== WHAT YOU WILL DO ==
Set down all of the data that follows, keeping every character.
[INPUT]
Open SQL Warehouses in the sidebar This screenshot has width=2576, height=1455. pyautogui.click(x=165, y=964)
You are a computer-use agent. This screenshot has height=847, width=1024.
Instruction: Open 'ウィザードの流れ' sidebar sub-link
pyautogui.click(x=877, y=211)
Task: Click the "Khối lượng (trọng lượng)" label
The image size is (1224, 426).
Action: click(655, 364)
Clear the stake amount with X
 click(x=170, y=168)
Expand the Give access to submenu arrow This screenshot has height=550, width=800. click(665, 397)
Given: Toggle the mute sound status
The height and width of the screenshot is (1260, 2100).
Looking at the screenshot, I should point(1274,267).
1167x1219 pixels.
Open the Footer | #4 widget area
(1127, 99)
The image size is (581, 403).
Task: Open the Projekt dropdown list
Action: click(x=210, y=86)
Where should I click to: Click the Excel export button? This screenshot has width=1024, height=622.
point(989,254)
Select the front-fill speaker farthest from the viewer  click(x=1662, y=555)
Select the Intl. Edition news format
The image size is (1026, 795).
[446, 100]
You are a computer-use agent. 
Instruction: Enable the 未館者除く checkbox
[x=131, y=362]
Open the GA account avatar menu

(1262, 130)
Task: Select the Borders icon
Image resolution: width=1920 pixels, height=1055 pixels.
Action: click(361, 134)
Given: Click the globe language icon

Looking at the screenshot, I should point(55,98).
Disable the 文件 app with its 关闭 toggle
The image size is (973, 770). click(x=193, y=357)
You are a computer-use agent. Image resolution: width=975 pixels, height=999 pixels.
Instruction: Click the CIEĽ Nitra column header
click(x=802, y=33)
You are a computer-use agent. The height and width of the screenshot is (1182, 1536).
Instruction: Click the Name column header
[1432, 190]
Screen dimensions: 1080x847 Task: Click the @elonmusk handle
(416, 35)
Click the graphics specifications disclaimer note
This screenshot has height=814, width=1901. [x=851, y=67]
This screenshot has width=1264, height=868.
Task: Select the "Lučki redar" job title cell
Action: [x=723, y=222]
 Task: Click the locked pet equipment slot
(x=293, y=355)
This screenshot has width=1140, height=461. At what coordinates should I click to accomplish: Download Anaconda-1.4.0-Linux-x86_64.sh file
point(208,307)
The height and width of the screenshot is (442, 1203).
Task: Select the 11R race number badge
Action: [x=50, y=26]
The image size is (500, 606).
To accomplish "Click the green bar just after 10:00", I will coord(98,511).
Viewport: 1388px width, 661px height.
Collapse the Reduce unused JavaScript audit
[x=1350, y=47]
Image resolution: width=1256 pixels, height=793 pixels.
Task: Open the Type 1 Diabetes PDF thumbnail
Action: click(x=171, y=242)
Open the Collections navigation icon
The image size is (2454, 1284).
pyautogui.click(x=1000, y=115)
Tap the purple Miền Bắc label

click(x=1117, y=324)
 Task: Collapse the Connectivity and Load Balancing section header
[/INPUT]
== RESULT ==
Open SQL Warehouses in the sidebar This screenshot has width=2576, height=1455. pyautogui.click(x=165, y=964)
You are a computer-use agent. This screenshot has height=847, width=1024.
Instruction: Open 'ウィザードの流れ' sidebar sub-link
pyautogui.click(x=877, y=211)
Task: Click the "Khối lượng (trọng lượng)" label
The image size is (1224, 426).
Action: click(655, 364)
Clear the stake amount with X
 click(x=170, y=168)
Expand the Give access to submenu arrow This screenshot has height=550, width=800. click(665, 397)
Given: Toggle the mute sound status
The height and width of the screenshot is (1260, 2100).
Looking at the screenshot, I should point(1274,267).
1167x1219 pixels.
Open the Footer | #4 widget area
(1127, 99)
The image size is (581, 403).
Task: Open the Projekt dropdown list
Action: click(x=210, y=86)
Where should I click to: Click the Excel export button? This screenshot has width=1024, height=622.
point(989,254)
Select the front-fill speaker farthest from the viewer  click(x=1662, y=555)
Select the Intl. Edition news format
The image size is (1026, 795).
[446, 100]
You are a computer-use agent. 
Instruction: Enable the 未館者除く checkbox
[x=131, y=362]
Open the GA account avatar menu

(1262, 130)
Task: Select the Borders icon
Image resolution: width=1920 pixels, height=1055 pixels.
Action: click(361, 134)
Given: Click the globe language icon

Looking at the screenshot, I should point(55,98).
Disable the 文件 app with its 关闭 toggle
The image size is (973, 770). click(x=193, y=357)
You are a computer-use agent. Image resolution: width=975 pixels, height=999 pixels.
Instruction: Click the CIEĽ Nitra column header
click(x=802, y=33)
You are a computer-use agent. The height and width of the screenshot is (1182, 1536).
Instruction: Click the Name column header
[1432, 190]
Screen dimensions: 1080x847 Task: Click the @elonmusk handle
(416, 35)
Click the graphics specifications disclaimer note
This screenshot has height=814, width=1901. [x=851, y=67]
This screenshot has width=1264, height=868.
Task: Select the "Lučki redar" job title cell
Action: [x=723, y=222]
 Task: Click the locked pet equipment slot
(x=293, y=355)
This screenshot has width=1140, height=461. At what coordinates should I click to accomplish: Download Anaconda-1.4.0-Linux-x86_64.sh file
point(208,307)
The height and width of the screenshot is (442, 1203).
Task: Select the 11R race number badge
Action: [x=50, y=26]
The image size is (500, 606).
To accomplish "Click the green bar just after 10:00", I will coord(98,511).
Viewport: 1388px width, 661px height.
Collapse the Reduce unused JavaScript audit
[x=1350, y=47]
Image resolution: width=1256 pixels, height=793 pixels.
Task: Open the Type 1 Diabetes PDF thumbnail
Action: click(x=171, y=242)
Open the Collections navigation icon
The image size is (2454, 1284).
pyautogui.click(x=1000, y=115)
Tap the purple Miền Bắc label

click(x=1117, y=324)
 Task: Collapse the Connectivity and Load Balancing section header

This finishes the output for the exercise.